Target is also facing information inquiries from Democratic leaders in the Senate and the Republican-controlled House of Representatives.

On Thursday, Henry Waxman, the top Democrat on the House Energy and Commerce Committee, and two colleagues demanded from Target CEO Gregg Steinhafel a vast cache of documents related to the causes and impacts of the data breach, including emails, analyses and internal reports, to be provided ahead of a planned early-February hearing.

David Kennedy, CEO of TrustedSec LLC, a firm that helps companies respond to cyber attacks, termed the request "onerous and unprecedented," even though lawmakers have said they would keep the information confidential.

"You just can't basically say 'give me everything you have related to your security program.' This is crazy," Kennedy said.

Last week, Senate Commerce Committee Chairman Jay Rockefeller and Claire McCaskill, who chairs the Commerce subcommittee on consumer protection, both Democrats, also wrote to Steinhafel, asking for a briefing on Target's investigation and latest findings.

Rockefeller plans to introduce data security legislation, according to his staff. He had in the past authored such legislation.

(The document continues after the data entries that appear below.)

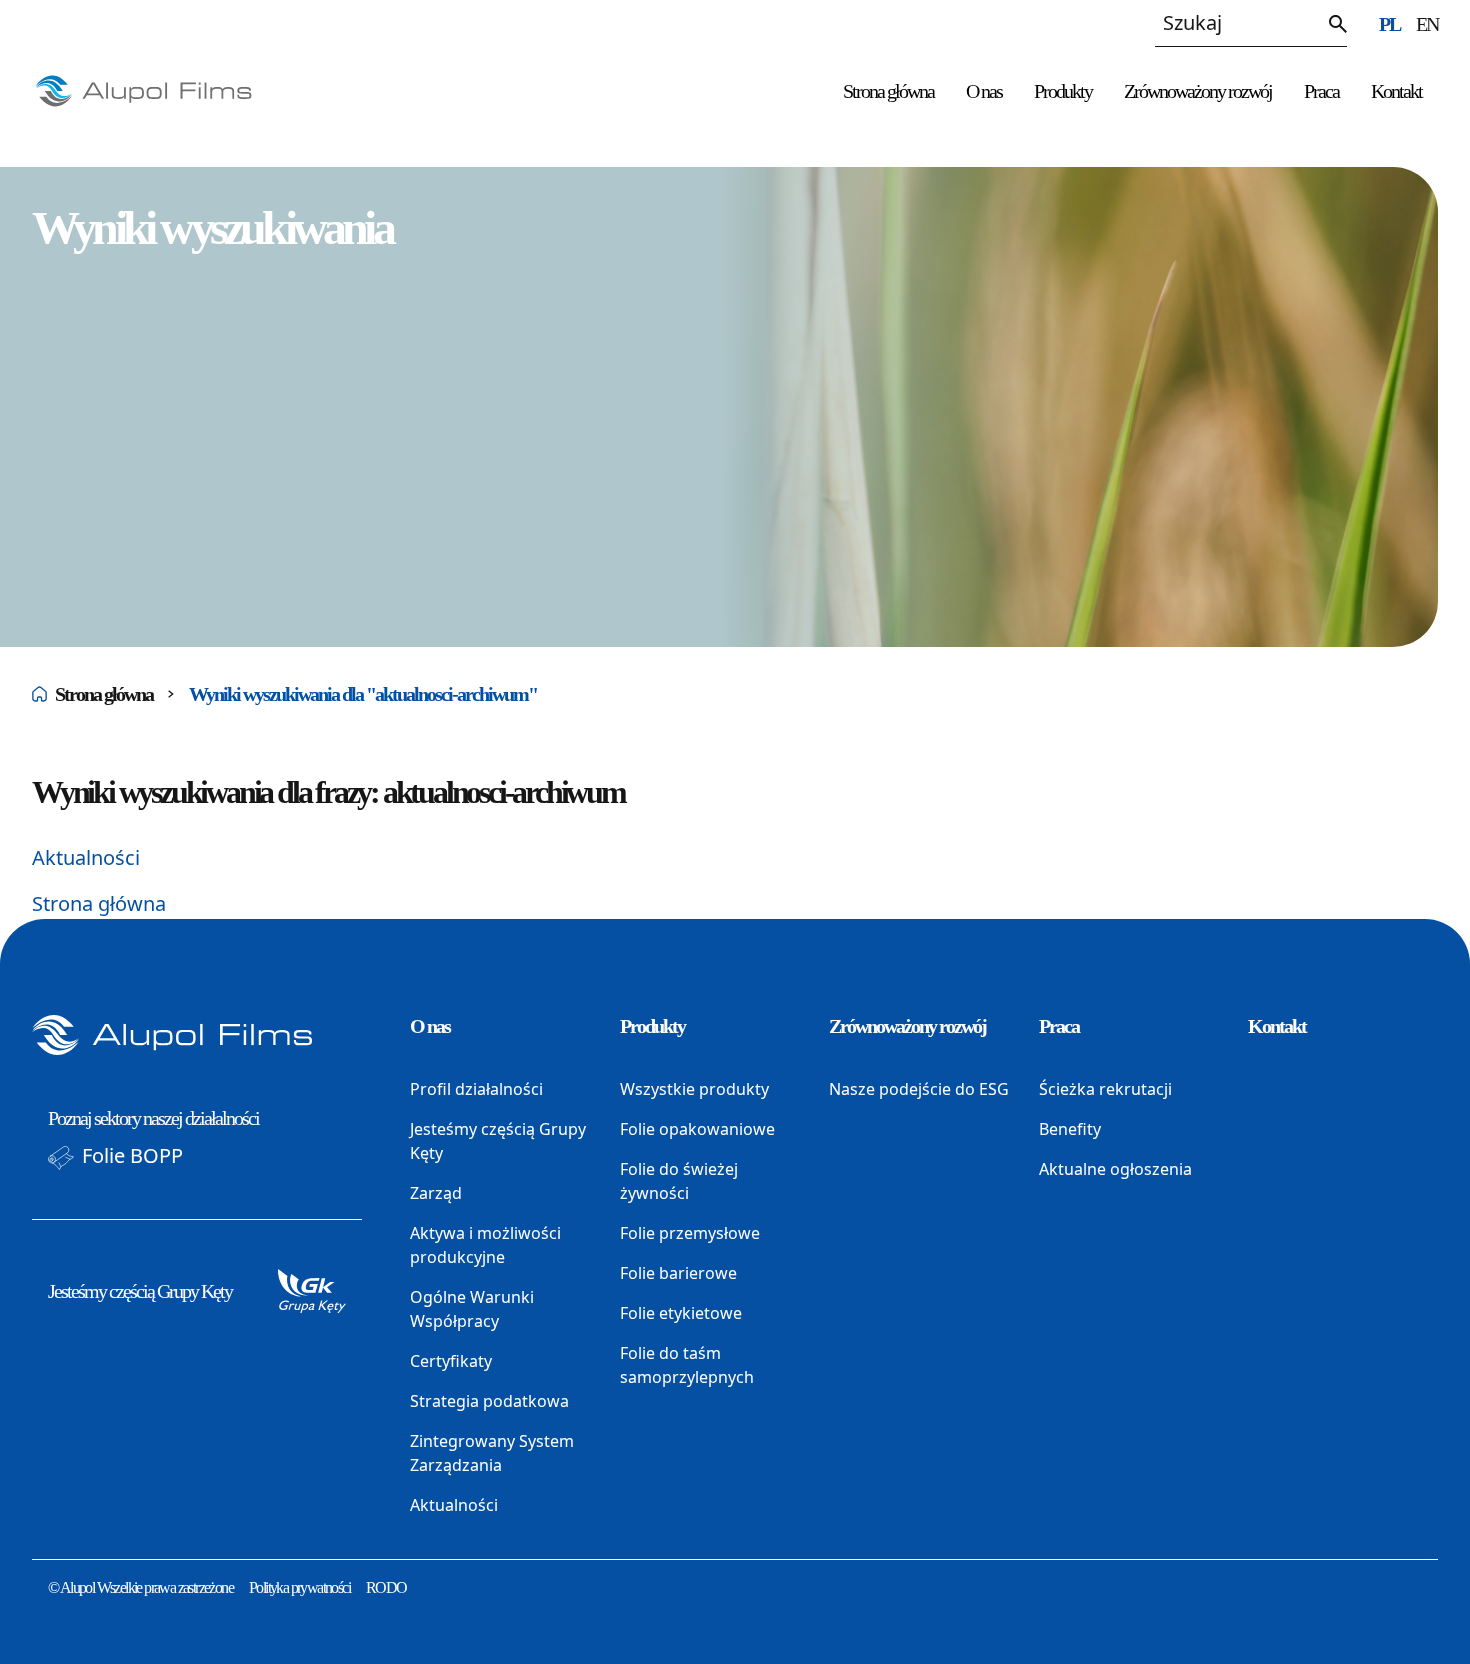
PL (1389, 24)
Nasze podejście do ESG (919, 1089)
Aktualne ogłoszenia (1115, 1169)
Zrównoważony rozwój (1198, 91)
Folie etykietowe (681, 1313)
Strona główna (888, 91)
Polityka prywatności (299, 1587)
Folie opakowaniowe (697, 1129)
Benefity (1070, 1129)
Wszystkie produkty (694, 1089)
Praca (1321, 91)
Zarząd (436, 1193)
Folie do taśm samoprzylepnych (687, 1365)
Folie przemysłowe (690, 1233)
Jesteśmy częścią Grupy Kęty (140, 1291)
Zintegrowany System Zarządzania (492, 1453)
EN (1427, 24)
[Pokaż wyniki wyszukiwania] (1338, 24)
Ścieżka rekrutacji (1105, 1089)
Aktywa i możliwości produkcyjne (485, 1245)
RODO (386, 1587)
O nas (984, 91)
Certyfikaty (451, 1361)
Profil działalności (476, 1089)
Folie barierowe (678, 1273)
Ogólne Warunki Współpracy (472, 1309)
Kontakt (1396, 91)
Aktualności (86, 857)
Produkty (1063, 91)
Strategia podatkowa (489, 1401)
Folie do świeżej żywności (679, 1181)
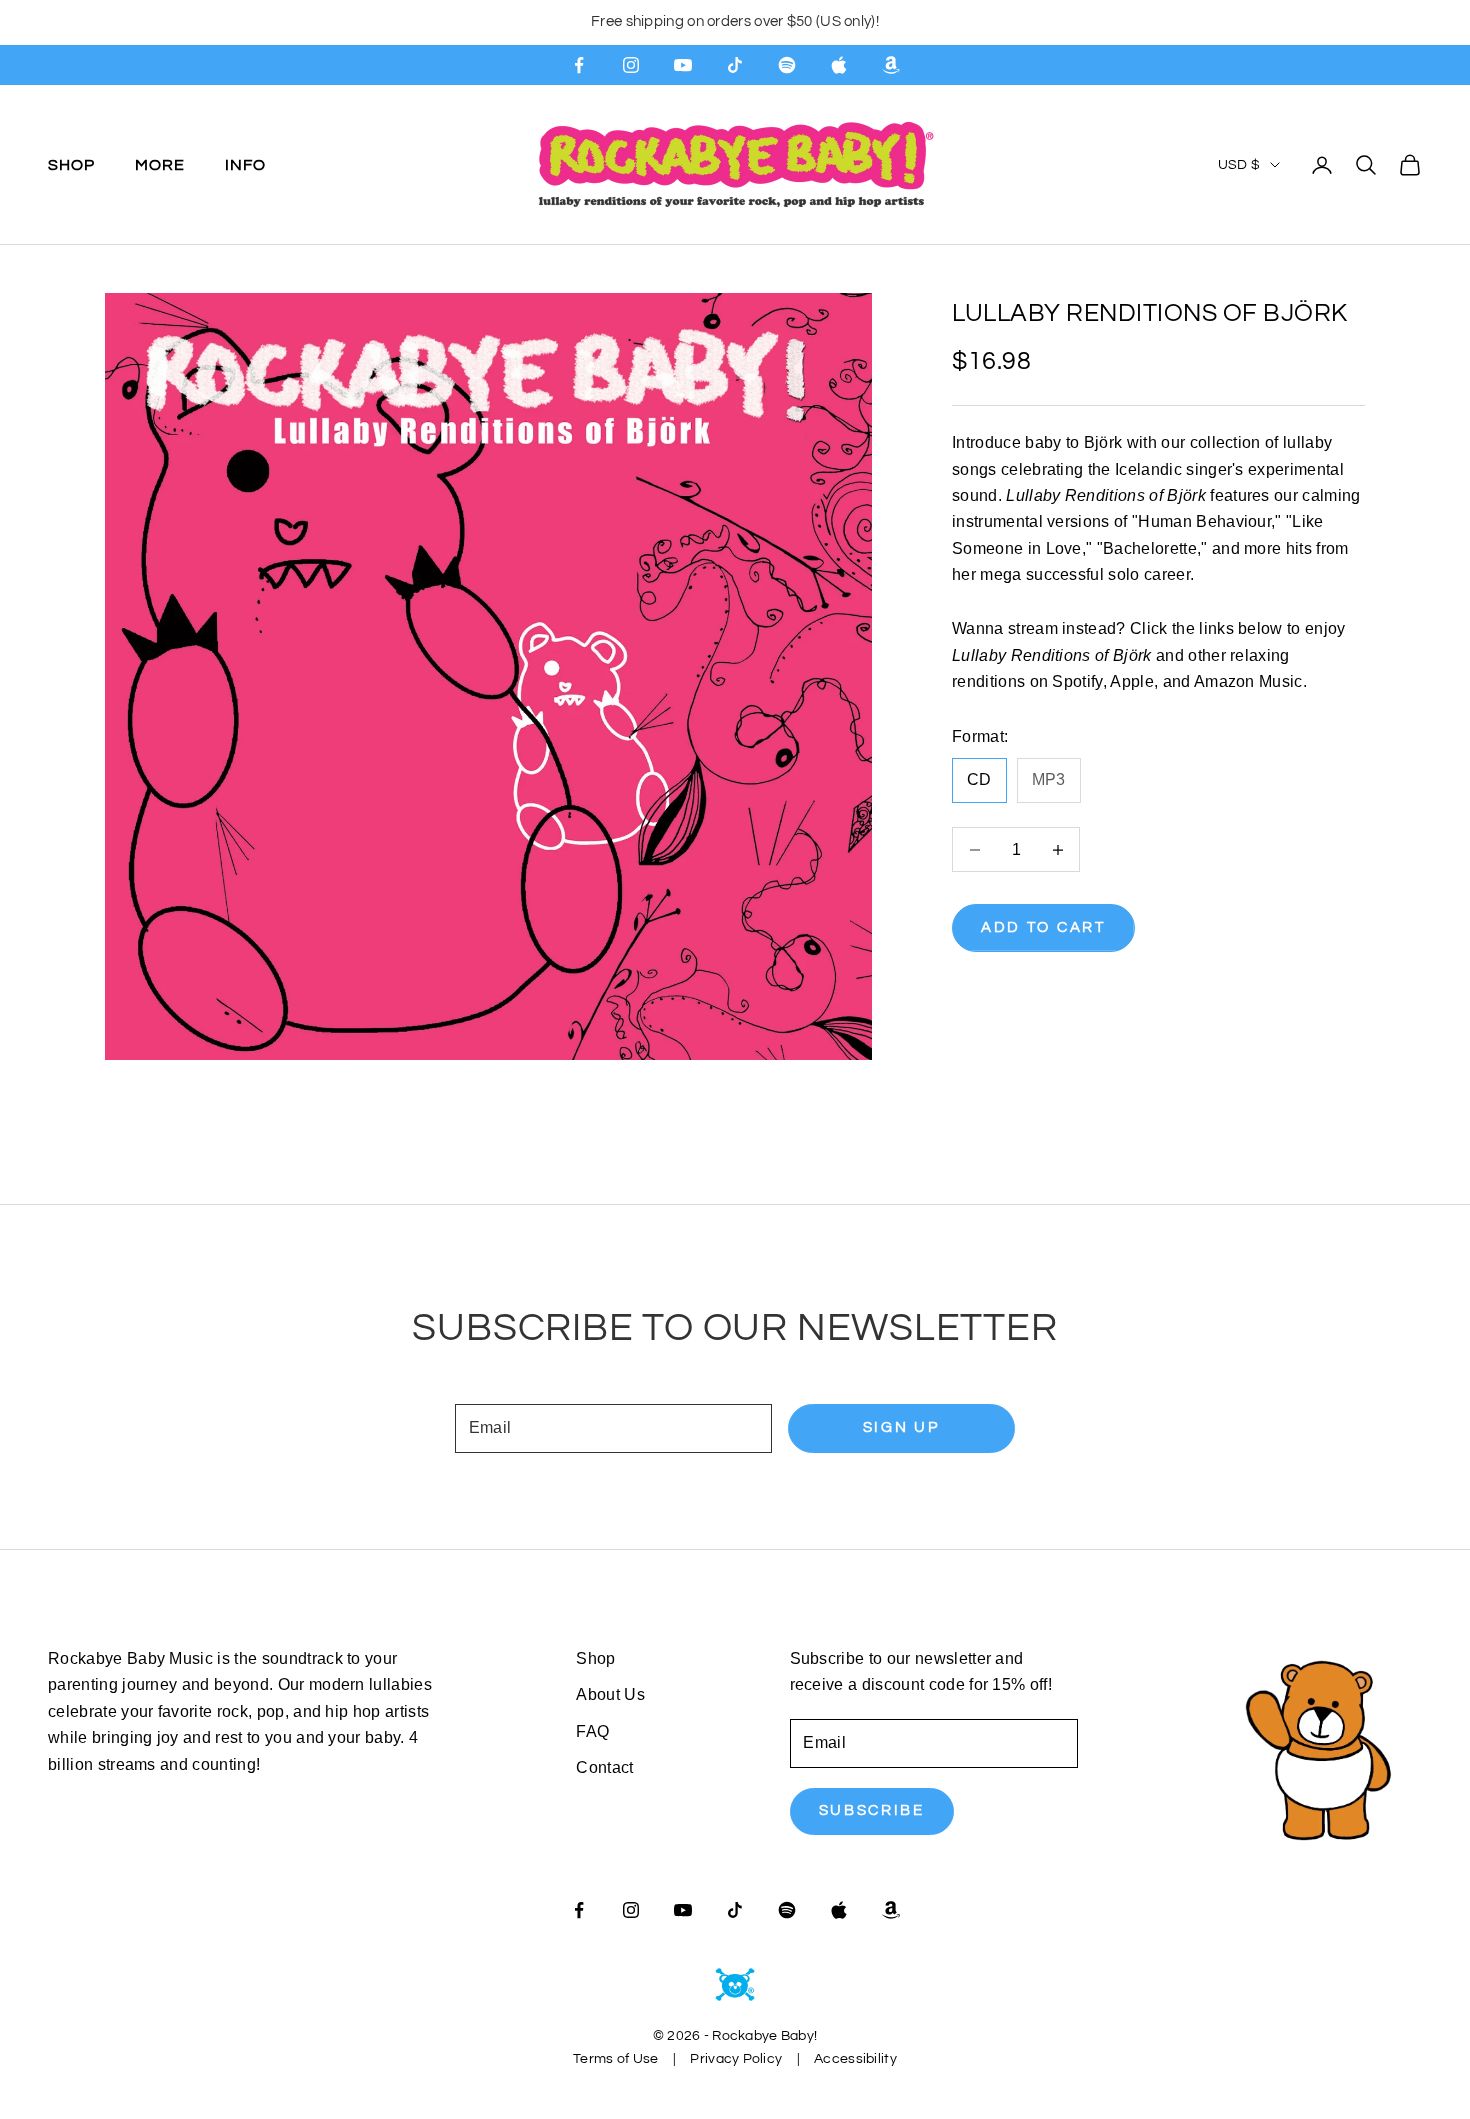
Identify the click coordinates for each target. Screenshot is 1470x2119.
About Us (610, 1694)
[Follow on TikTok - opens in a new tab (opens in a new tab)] (735, 65)
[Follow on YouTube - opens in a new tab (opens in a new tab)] (683, 65)
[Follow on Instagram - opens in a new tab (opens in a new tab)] (631, 65)
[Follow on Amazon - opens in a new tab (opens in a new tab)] (891, 65)
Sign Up (901, 1427)
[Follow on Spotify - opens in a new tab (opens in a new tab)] (787, 65)
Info (245, 164)
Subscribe (872, 1810)
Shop (71, 164)
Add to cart (1043, 927)
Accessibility (855, 2059)
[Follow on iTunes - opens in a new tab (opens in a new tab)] (839, 65)
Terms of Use (615, 2059)
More (160, 164)
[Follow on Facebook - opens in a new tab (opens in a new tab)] (579, 65)
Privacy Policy (736, 2059)
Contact (604, 1767)
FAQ (592, 1731)
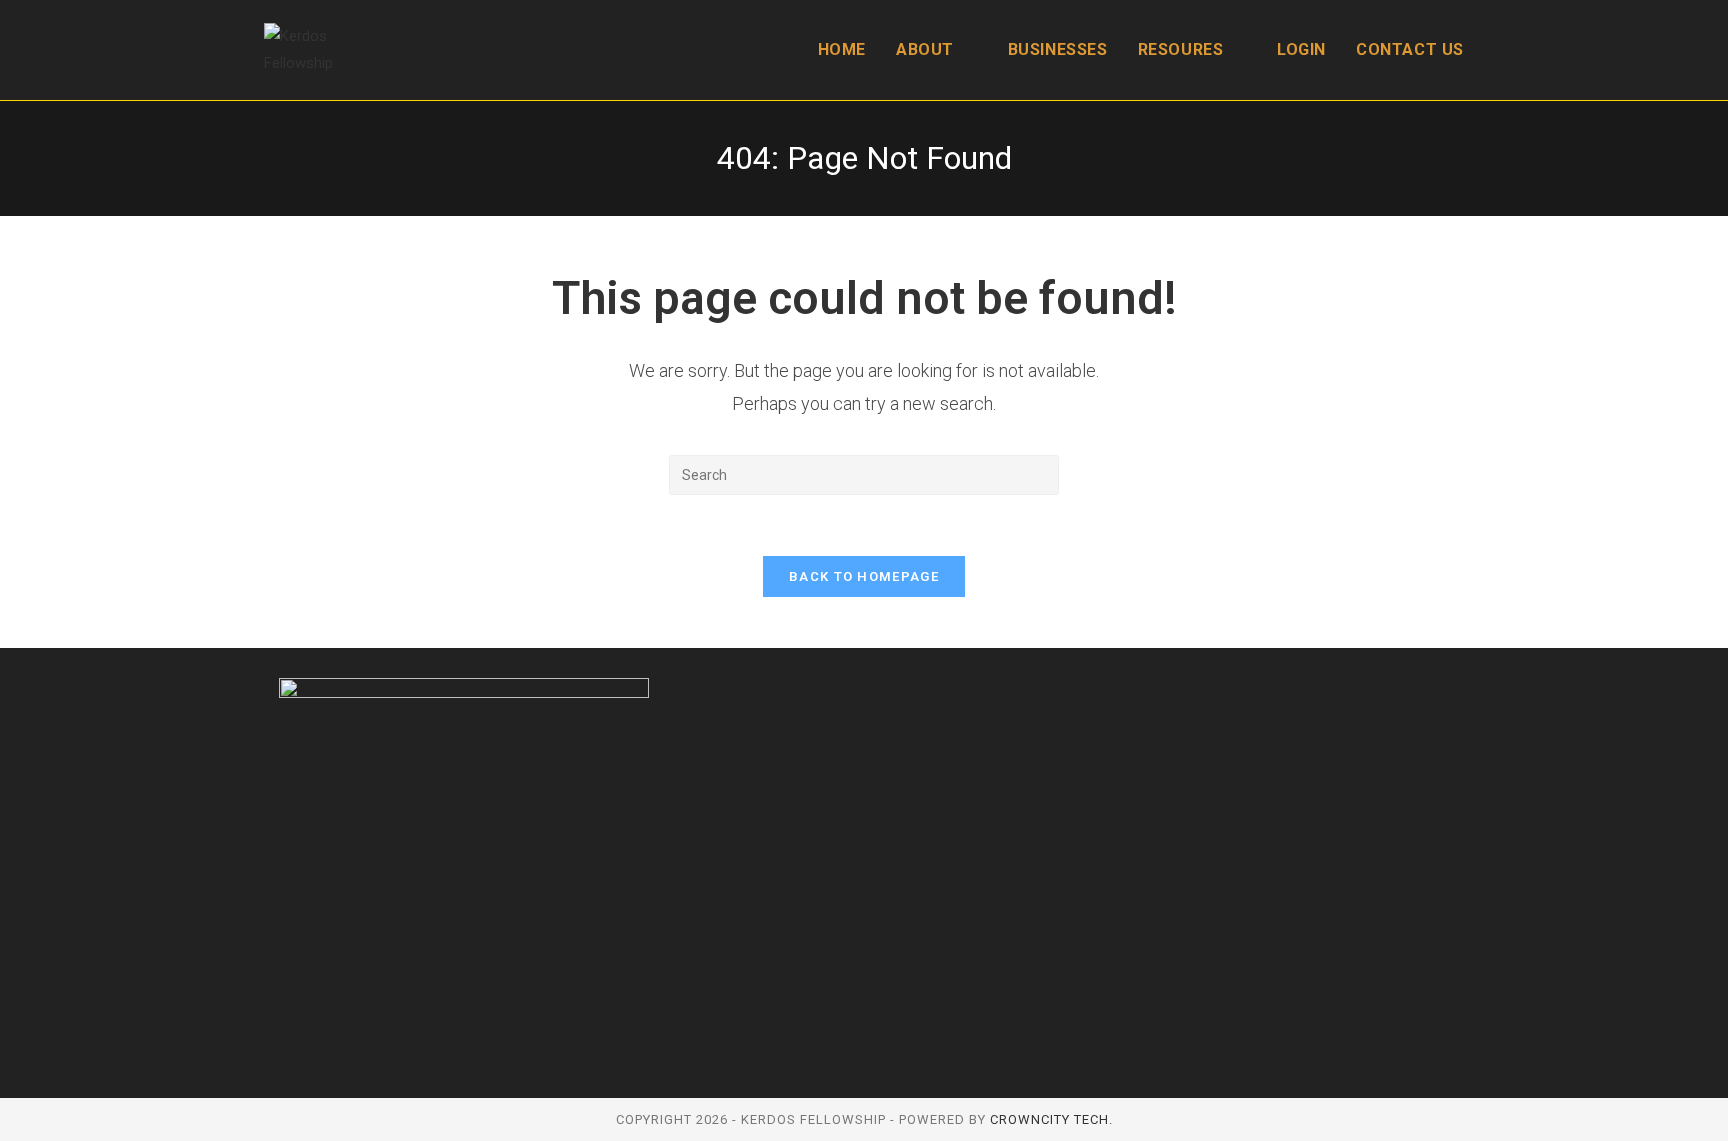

A second data security bill currently on tap was re-introduced by Senate Homeland Security Committee Chairman Tom Carper, a Democrat, and Republican Senator Roy Blunt and has been referred to the Senate Banking Committee, aides said.

Democratic Senator Richard Blumenthal, who co-signed Leahy's bill, has told Reuters he would discuss complementary legislation with other lawmakers.

Data security legislation, including any efforts to streamline the patchwork of state laws now guiding how and how fast consumers learn about data breaches, have in the past found little traction in Congress.

In other pending efforts, Senate Banking Committee leaders have said they plan their own hearing on data security, and Democratic lawmakers have called on the House Financial Services Committee's Republican Chairman Jeb Hensarling for a hearing, too.

Separately, privately owned luxury retail chain Neiman Marcus has said it, too, was a victim of a cyber attack, and sources have told Reuters at least six other retail chains have been hacked.

In a post on Neiman's website dated January 22, Chief Executive Officer Karen Katz said data tied to about 1.1 million customer payment cards could have been exposed as part of the breach from July 16 to October 30.

So far, about 2,400 payment cards used at Neiman Marcus' various chains have been used fraudulently, Katz said, citing notification from credit card networks Visa Inc, MasterCard Inc and Discover Financial Services.

Reuters reported on Thursday that the FBI, in a confidential report, has warned retailers to prepare for more cyber attacks after discovering about 20 hacking cases in the past year that involved the same kind of malicious software used against Target.